[Collected data]
-*-

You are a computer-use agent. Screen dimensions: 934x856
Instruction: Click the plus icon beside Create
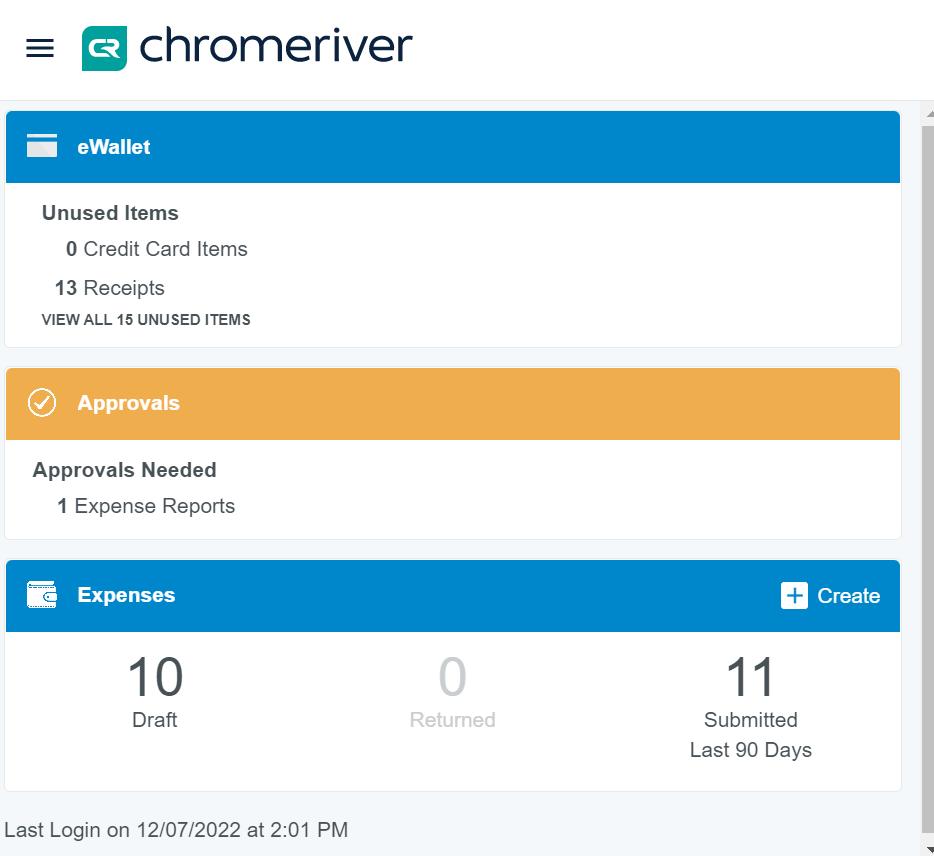click(x=794, y=596)
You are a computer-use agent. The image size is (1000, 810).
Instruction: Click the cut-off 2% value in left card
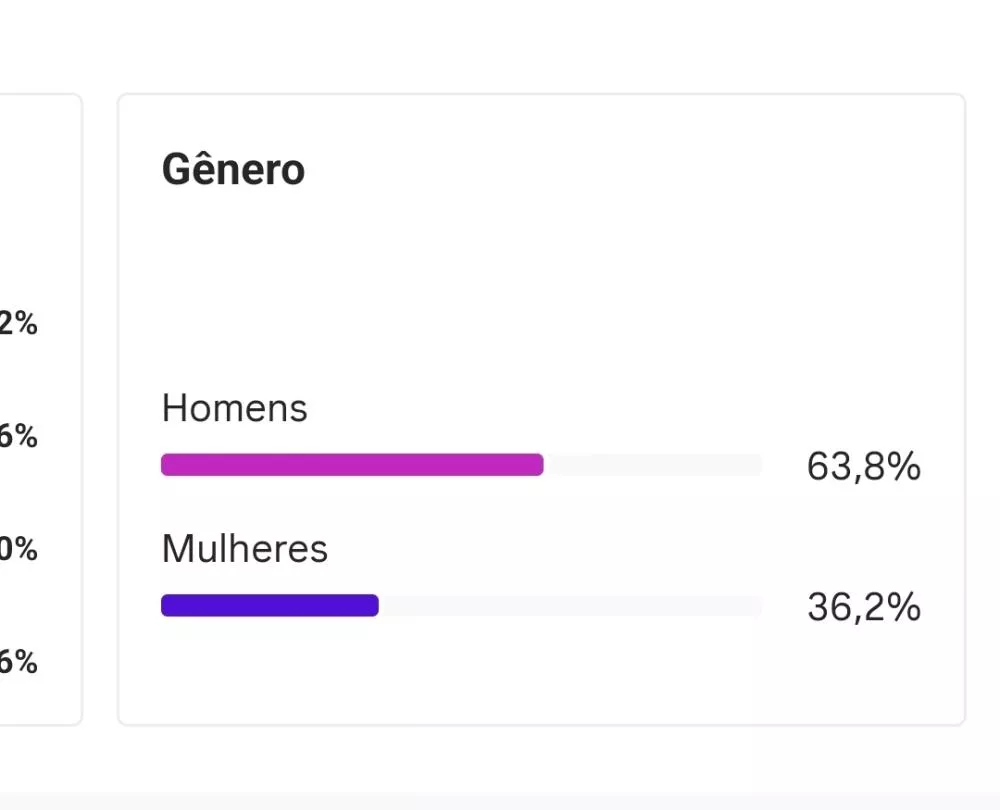(x=18, y=324)
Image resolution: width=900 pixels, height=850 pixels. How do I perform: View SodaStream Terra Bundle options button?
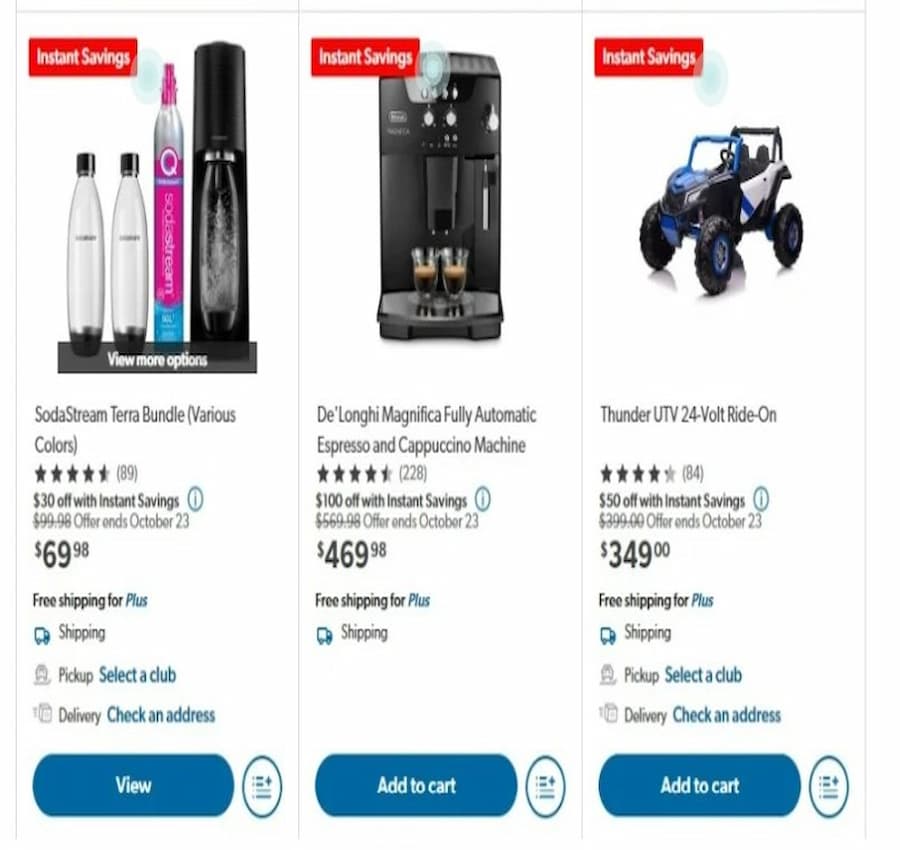point(133,785)
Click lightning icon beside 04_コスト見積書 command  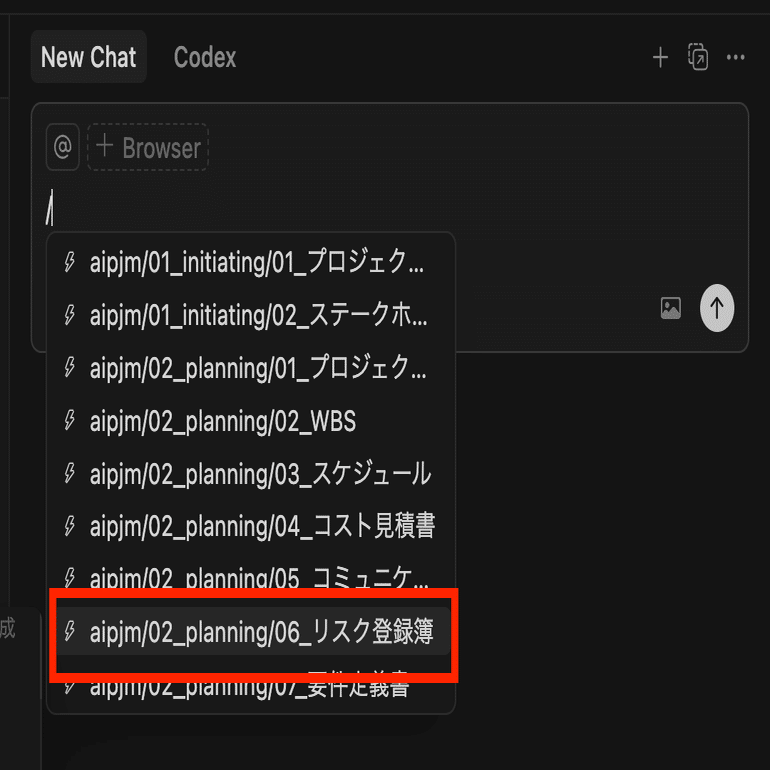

-*-

* **Task objective**
Could the data be reproduced exactly, with the pictures omitted?

* **Expected answer**
You are a computer-use agent. Screen dimensions: 934x856
Instruction: Click the plus icon beside Create
click(x=794, y=596)
You are a computer-use agent. The image size is (1000, 810).
Instruction: Click the cut-off 2% value in left card
(x=18, y=324)
Image resolution: width=900 pixels, height=850 pixels. How do I perform: View SodaStream Terra Bundle options button?
point(133,785)
Click lightning icon beside 04_コスト見積書 command  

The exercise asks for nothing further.